Less than three weeks removed from its initial public offering, Levi Strauss (LEVI 0.34%) just announced strong first-quarter 2019 results, and the market was rightly impressed. Shares climbed as much as 9.2% early Tuesday, then settled to close up 4%.
To be fair, there were no formal analyst estimates or financial guidance to compare. But the iconic clothing brand's quarterly revenue climbed 7% year over year -- or 11% at constant currency, marking its sixth consecutive quarter of double-digit growth -- to $1.435 billion. On the bottom line, Levi's adjusted (non-GAAP) net income soared an even more impressive 81% to $151 million.
Now that the dust has settled, it's a good idea for investors to take a closer look at the underlying drivers of Levi's business. Lucky for us, management offered invaluable insight to that end during their subsequent conference call with analysts.

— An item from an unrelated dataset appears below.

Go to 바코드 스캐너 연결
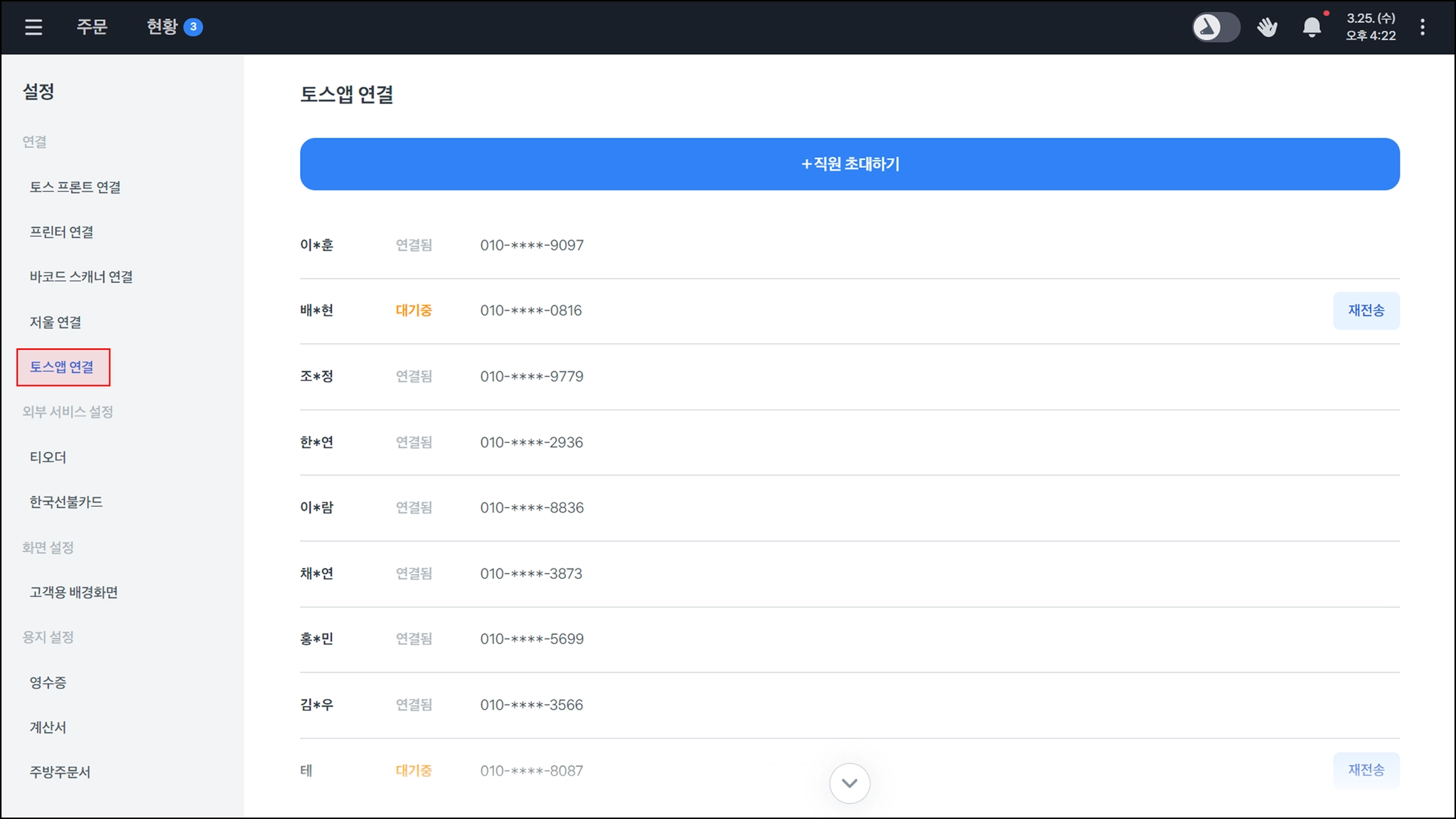Viewport: 1456px width, 819px height. (81, 277)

Here are five important points they brought up during this quarter's call:
1. Levi's strength is broad-based
Momentum continued across nearly every part of the business. The way we diversified our portfolio across geographies, customers, brands, genders, and products has become a major growth driver and differentiator for us. [...] Each of our three geographic regions grew revenues and profits double-digits, and within each region, every channel and nearly every market grew. All four of our brands grew. Our men's business grew 8%. Our women's business grew 18%. Bottoms were up 8%. Tops were up 28%. And global wholesale was up 8% while our global direct-to-consumer channel was up 14%.
-- Levi Strauss CEO Chip Bergh
To be clear, while Levi's overall business is propped up by its core namesake men's bottoms, we should remember it also fosters the Dockers, Signature by Levi Strauss, and Denizen brands. Furthermore, shareholders should be pleased that its diversification efforts are proving fruitful for driving growth across distribution channels and geographies.

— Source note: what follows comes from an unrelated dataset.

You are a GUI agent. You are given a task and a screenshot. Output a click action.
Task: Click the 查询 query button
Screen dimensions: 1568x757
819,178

2. On focusing on the long term
We're entering this new chapter with a business that is stronger and more diversified than it's been in decades, as a result of our iconic brands, our people, great execution, and commitment to our long-standing approach to profits through principles. The strong results we delivered this quarter demonstrate that the strategic choices that we put in place seven years ago to drive the profitable core, expand for more, become a world-class omni-channel retailer, and achieve operational excellence continue to pay off with broad-based growth balanced across a more diversified portfolio.
At the same time, we're also talking about driving growth for a business that, by many accounts, is relatively mature. To consistently accomplish that feat, it's crucial that Levi Strauss doesn't simply chase low-quality, near-term growth opportunities that will fade in time. Thankfully, that seems to be a lesson Levi's management has taken to heart.

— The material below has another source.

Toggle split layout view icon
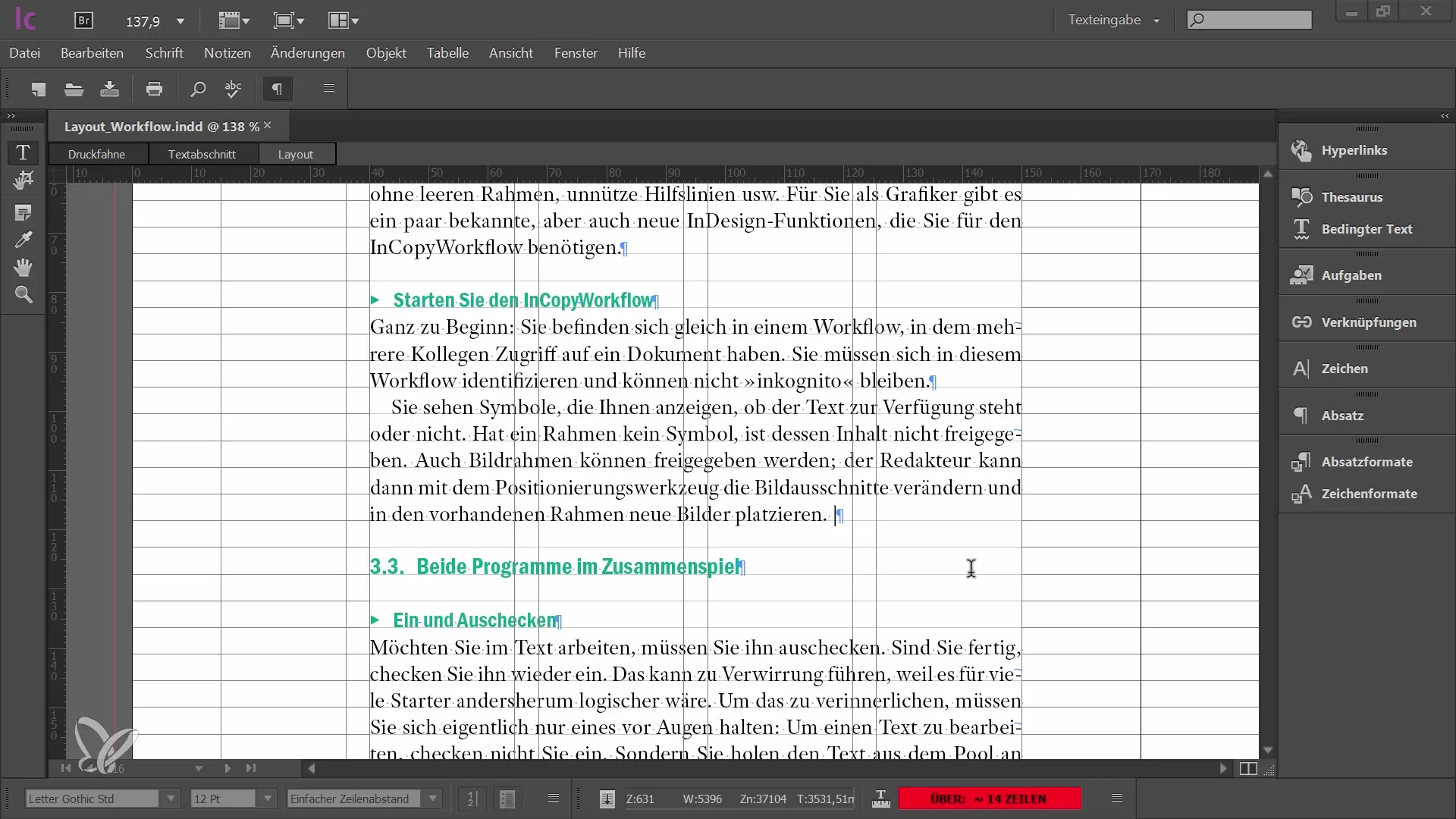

3. On lumpy near-term advertising costs
[A]dvertising spend was low in the first quarter, because [the] 2018 advertising campaign came earlier. This will reverse in the second quarter as we ramp up for our 2019 campaign. Net-net, we expect advertising as a percentage of revenue for the first half of 2019 to be in line with prior year.
-- Levi's CFO Harmit Singh
Of course, driving top-line growth from mature brands requires a concerted marketing effort. And this shift in timing likely helped spur Levi's outsized earnings growth to start 2019. We shouldn't be shocked, then, if Levi's earnings growth rates wane as the company's marketing spend returns to more normal levels in the coming quarters.
4. China is a "huge" deal
China continues to be a huge long-term opportunity for us. In fact, it was the first market I visited after the IPO. And having just returned, I'm very encouraged that we're headed in the right direction. [...] We're making good progress building the broader team after hiring Managing Director, Amy Yang, late last year. In the first quarter of 2019, revenues grew 5% in China, helped by growth in our company-operated e-commerce in mainline stores. But there's still more work to do on the franchise business and this will take some time. We feel we barely scratched the surface in China, and we'll continue to focus on strengthening and growing our brands and business in this important market. -- Chip Bergh
Later in the call, Singh added that the company had only recently "reset the foundation of [its] strategy" in China. This helps explain why revenue growth in the Middle Kingdom lagged the increases in both Levi's overall sales and the 8% growth (or 13.8% at constant currencies) from Asia as a whole.
As an aside -- and more on this topic below -- Levi's investors should remain mindful of the threat of Chinese tariffs going forward.
5. On Levi's light forward guidance
The underlying health of our business remains strong, but as a reminder, we're still facing some headwinds, including anticipated door closures at traditional wholesale customers, unrest in Europe, as well as Brexit, continued uncertainty around China tariffs, and declines in U.S. retail traffic as we exited the quarter, but we run this company for the long-term and we're focused on controlling what's within our control. -- Chip Bergh
More specifically for full fiscal year 2019, Levi's expects constant currency revenue growth in the mid-single-digit percent range. Later in the call, Singh elaboarted that they realize "this may sound conservative." But the company also likely realizes it's better to under-promise and over-deliver than the other way around. Considering the market opted instead to focus on their relative outperformance in the first quarter, I would argue they made the right move in walking that fine line.